Redesignação sexual no Brasil

A tão sonhada cirurgia de redesignação sexual ao contrário do que muitas pessoas pensam, é um desejo de uma pequena parcela da população transexual no Brasil. Diante disso muitos questionamentos surgem e um deles sem dúvida é o grande medo que muitas pessoas trans possuem de perder a sensibilidade e de não mais obter prazer durante o coito.

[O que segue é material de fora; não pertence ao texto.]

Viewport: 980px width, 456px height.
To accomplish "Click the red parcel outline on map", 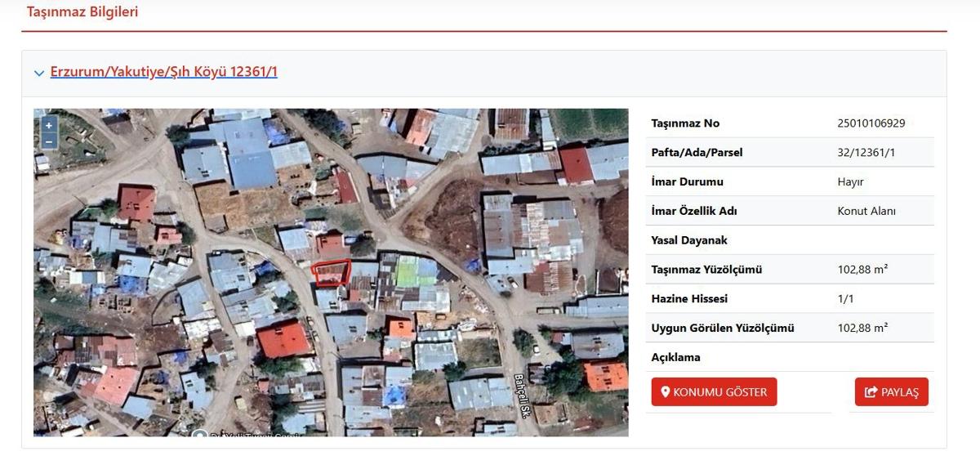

Atualmente apenas 5 hospitais realizam a cirurgia de neovaginoplastia pelo SUS:  O Hospital das Clínicas de Porto Alegre, HC de Goiânia, HC de Recife, HC de São Paulo e o Hospital Universitário Pedro Ernesto (RJ). O processo transexualizador exige acompanhamento ambulatorial com equipe multiprofissional. O usuário do ambulatório precisa ter, no mínimo, 18 anos, enquanto o candidato à cirurgia precisa ter a partir de 21 anos. Mas, para isso, é preciso que essas unidades sejam habilitadas pelo Ministério da Saúde e tenham equipes mínimas, com médico, psiquiatra, endocrinologista, clínico, enfermeiro, psicólogo e assistente social. Para fazer cirurgias, é exigido ainda um ginecologista obstetra, urologista e cirurgião plástico.  De 2008 até 2014, foram feitos 9.867 procedimentos, entre as cirurgias de redesignação sexual (mudança de sexo), mastectomia (retirada da mama), histerectomia (retirada do útero), plástica mamária reconstrutiva (incluindo próteses de silicone) e tireoplastia (extensão das pregas vocais para mudança da voz), além de terapia hormonal.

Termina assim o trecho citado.